À la pointe de Camaret, face à l’Océan, nous avons dressé une monumentale croix de Lorraine à la gloire des Bretons de la France Libre ; et la France s’est associée à cette érection. Chaque année, aux abords du 18-Juin, un pardon nous réunit pieusement près de ce monument. « Homme libre, toujours tu chériras la mer ».
D’autres monuments s’élèvent. L’été dernier nous étions rassemblés au Diben, petite pointe jouxtant Côtes-du-Nord et Finistère, pour inaugurer une œuvre architecturale plus modeste commémorant les départs de nos jeunes chevaliers de 1940 pour leur « quest du Graal ».
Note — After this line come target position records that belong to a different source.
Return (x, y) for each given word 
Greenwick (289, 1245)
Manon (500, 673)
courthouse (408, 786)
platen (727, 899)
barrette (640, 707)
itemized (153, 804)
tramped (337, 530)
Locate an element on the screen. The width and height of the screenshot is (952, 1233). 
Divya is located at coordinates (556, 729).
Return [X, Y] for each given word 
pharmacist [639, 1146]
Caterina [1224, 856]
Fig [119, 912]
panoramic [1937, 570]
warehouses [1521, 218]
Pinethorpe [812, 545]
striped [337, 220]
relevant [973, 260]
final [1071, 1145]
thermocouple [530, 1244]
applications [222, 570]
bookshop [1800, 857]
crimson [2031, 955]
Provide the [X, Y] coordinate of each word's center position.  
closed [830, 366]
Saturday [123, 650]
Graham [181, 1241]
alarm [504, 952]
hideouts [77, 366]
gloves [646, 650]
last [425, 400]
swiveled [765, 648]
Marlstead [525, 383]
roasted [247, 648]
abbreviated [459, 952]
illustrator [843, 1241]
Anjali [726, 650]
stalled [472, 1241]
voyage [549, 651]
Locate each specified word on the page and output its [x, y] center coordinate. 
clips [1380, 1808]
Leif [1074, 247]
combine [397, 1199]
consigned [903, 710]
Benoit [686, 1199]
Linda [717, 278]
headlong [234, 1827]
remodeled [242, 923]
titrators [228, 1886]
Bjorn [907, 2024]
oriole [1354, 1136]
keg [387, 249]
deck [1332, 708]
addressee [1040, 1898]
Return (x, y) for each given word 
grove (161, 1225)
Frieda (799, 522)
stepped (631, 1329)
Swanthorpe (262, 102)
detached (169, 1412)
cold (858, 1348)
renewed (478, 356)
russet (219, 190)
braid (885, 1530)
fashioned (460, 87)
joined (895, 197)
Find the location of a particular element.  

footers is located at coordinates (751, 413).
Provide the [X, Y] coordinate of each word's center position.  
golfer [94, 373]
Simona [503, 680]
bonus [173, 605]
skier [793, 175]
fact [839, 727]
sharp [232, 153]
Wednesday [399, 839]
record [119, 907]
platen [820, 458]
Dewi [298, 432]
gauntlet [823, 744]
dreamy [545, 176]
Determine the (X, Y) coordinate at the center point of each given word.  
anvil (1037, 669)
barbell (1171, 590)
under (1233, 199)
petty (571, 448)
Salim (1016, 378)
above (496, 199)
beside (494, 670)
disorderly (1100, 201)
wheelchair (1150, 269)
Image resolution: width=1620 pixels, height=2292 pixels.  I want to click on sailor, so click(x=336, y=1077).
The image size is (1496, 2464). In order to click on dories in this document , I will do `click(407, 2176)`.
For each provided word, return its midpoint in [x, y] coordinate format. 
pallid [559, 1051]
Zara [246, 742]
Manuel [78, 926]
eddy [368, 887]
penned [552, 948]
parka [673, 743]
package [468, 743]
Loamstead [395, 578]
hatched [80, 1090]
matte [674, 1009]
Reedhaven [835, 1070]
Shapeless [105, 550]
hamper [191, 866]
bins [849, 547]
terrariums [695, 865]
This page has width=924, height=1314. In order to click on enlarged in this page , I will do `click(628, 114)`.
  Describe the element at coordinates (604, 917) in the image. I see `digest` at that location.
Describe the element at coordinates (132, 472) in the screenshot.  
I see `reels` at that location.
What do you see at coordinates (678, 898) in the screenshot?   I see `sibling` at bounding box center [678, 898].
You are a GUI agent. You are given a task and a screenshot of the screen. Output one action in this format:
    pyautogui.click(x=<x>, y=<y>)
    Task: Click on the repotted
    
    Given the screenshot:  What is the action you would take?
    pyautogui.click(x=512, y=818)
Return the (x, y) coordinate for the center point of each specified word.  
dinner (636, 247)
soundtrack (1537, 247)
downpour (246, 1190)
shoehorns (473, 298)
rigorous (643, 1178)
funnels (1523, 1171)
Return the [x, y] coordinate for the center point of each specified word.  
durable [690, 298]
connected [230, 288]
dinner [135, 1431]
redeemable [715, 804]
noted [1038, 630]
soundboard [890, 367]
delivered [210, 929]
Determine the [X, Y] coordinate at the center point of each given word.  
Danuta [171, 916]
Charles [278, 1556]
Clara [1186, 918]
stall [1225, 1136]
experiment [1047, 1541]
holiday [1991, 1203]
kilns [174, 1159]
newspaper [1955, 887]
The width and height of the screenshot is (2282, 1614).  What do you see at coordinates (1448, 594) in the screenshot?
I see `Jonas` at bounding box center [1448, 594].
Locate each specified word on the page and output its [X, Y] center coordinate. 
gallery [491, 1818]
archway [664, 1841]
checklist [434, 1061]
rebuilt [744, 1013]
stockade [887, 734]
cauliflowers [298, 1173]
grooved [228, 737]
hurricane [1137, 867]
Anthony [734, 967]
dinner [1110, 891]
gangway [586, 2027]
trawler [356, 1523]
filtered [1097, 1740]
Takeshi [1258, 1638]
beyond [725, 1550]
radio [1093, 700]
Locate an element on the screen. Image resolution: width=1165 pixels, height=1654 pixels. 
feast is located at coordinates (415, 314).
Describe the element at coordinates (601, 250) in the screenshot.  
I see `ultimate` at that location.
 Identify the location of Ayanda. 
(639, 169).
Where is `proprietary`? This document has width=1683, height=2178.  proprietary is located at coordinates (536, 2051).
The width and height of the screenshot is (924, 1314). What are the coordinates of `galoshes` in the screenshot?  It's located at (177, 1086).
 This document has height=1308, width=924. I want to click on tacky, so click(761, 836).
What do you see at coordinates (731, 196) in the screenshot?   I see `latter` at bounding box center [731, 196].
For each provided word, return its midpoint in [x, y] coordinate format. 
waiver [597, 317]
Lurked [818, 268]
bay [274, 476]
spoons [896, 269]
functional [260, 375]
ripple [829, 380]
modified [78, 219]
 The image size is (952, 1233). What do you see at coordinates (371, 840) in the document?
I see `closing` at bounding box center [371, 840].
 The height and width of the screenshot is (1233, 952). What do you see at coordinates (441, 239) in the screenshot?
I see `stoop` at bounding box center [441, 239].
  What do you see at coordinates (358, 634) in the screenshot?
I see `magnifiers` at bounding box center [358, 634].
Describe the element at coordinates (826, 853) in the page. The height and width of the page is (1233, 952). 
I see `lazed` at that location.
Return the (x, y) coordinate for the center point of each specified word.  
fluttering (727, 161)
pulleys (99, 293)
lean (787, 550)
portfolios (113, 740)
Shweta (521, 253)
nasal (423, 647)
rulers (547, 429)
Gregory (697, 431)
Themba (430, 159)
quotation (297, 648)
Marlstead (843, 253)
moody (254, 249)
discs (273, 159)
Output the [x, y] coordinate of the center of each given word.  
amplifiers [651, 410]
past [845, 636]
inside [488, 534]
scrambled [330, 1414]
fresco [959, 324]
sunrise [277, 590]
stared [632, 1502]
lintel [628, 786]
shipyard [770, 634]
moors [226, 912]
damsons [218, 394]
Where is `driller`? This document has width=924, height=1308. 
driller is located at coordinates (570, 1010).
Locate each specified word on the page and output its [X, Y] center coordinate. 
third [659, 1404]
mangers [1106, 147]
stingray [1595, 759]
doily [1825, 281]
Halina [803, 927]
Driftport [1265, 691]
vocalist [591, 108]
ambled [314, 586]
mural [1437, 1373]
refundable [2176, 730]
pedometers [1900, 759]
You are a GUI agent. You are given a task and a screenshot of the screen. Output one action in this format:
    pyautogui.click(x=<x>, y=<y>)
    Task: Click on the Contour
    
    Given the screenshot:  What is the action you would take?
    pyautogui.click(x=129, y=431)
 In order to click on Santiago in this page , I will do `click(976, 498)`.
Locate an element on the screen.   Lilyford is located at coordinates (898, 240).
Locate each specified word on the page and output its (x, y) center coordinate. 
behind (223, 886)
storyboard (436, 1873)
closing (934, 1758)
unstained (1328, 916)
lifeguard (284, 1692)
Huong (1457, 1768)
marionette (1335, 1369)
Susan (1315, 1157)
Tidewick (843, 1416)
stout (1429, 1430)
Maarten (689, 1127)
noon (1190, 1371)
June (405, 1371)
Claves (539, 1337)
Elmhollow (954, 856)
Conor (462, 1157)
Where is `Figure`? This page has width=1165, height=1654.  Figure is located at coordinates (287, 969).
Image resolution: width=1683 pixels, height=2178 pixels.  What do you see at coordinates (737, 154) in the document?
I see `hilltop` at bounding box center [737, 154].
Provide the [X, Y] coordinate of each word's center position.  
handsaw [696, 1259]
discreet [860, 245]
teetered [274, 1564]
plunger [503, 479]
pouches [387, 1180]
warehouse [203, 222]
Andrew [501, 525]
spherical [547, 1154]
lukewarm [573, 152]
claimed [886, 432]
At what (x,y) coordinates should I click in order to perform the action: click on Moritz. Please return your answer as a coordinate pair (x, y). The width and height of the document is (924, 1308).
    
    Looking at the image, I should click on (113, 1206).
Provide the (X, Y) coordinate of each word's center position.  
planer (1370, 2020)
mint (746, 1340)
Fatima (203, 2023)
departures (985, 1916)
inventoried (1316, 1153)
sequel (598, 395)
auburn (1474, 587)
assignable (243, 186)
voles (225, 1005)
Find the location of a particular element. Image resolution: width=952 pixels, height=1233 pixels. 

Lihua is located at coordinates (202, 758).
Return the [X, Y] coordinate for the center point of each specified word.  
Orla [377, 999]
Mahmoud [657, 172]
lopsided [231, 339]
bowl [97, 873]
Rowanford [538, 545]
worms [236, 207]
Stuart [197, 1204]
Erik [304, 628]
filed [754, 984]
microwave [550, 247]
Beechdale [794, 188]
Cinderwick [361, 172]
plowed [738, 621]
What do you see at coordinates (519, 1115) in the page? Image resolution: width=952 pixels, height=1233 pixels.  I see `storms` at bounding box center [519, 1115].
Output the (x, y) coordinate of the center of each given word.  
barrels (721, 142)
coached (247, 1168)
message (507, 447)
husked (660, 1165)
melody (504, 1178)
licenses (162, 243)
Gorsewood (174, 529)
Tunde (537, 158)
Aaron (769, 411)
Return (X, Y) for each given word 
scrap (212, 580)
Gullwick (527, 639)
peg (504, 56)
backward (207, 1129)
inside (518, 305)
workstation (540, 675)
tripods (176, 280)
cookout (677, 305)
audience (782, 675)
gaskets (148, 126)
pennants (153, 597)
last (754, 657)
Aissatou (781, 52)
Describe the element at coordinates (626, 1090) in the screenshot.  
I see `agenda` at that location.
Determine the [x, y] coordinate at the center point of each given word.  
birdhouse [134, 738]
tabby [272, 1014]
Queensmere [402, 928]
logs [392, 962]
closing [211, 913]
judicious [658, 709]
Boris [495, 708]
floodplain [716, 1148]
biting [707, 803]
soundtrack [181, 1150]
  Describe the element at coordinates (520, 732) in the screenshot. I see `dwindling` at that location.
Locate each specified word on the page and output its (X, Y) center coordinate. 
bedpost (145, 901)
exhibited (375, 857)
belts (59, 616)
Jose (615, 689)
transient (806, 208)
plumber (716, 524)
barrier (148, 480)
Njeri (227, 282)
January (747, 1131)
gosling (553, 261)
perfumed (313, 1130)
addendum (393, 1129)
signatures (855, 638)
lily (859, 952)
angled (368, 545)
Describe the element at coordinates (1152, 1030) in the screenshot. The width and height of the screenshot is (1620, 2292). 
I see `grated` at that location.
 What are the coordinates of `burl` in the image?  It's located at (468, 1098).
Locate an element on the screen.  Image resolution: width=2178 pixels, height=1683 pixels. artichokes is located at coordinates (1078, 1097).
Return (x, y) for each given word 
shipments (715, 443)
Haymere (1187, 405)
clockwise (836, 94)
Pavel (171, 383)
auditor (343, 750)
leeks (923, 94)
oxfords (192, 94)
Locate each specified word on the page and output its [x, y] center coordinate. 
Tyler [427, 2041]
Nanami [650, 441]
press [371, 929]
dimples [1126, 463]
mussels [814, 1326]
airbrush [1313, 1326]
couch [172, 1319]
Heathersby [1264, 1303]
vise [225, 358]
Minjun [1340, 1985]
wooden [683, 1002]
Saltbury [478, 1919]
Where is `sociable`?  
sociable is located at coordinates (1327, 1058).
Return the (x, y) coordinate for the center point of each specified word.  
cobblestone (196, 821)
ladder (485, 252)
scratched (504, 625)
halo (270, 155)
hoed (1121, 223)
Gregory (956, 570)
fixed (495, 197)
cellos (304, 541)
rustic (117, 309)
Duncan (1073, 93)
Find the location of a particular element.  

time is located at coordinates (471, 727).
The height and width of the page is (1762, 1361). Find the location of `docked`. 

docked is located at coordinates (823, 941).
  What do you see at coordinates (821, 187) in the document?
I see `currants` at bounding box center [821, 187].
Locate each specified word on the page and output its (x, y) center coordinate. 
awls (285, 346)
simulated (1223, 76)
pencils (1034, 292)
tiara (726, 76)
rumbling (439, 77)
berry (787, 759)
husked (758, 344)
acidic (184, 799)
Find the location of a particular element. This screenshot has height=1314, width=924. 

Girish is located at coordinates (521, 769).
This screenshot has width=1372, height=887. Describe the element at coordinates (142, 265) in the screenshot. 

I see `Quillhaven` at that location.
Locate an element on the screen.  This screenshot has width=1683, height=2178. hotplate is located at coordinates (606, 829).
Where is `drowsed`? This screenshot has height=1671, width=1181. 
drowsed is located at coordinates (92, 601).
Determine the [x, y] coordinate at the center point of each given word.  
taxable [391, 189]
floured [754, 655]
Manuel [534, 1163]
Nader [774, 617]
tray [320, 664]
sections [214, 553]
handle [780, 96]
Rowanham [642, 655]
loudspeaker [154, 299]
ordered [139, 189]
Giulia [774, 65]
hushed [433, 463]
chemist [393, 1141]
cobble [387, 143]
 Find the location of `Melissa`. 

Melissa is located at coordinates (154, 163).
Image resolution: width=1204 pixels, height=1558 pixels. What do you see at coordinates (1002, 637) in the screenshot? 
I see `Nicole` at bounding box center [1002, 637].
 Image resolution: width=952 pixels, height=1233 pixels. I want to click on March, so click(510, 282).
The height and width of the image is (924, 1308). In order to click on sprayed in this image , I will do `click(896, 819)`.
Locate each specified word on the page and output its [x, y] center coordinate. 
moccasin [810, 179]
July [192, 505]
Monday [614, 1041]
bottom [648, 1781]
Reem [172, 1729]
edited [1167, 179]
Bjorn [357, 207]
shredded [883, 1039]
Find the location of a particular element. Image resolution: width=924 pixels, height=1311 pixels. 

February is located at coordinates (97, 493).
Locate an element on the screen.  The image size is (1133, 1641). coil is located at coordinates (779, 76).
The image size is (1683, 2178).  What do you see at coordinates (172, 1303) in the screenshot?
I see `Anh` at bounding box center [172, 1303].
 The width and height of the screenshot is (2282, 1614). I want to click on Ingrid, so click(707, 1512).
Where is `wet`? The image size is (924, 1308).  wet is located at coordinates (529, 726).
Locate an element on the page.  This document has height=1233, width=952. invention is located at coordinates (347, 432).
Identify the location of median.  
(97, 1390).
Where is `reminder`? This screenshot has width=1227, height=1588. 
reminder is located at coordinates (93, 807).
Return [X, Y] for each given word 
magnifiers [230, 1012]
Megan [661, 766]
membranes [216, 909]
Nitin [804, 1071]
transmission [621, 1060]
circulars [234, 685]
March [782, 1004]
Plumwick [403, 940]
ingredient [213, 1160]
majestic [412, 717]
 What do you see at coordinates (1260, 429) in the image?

À Kerfeunteun, près de Quimper, une autre manifestation réunissait en juillet dernier les Bretons de la France Libre pour inaugurer une stèle de granit apposée sur la maison d’où fut émis le premier message du réseau « Johnny », en mars 1941, qui relia la France à Londres.
Un autre projet est en gestation. L’île de Sein mérite un mémorial spécial ; nous nous préparons à l’édifier. Les F.F.L. de Bretagne et d’ailleurs y seront conviés pour un pieux pèlerinage. Ceux de 1940 trouveront réconfort, consolation, espoir dans cet îlot sacré du Gaullisme, minuscule vestige de l’Atlantide, dernière terre de l’occident, refuge de son âme, stratosphère de la pureté française, symbole de ce que nous avons voulu être, de ce que la France doit être pour survivre.
Extrait de la Revue de la France Libre, n° 89, juin 1956.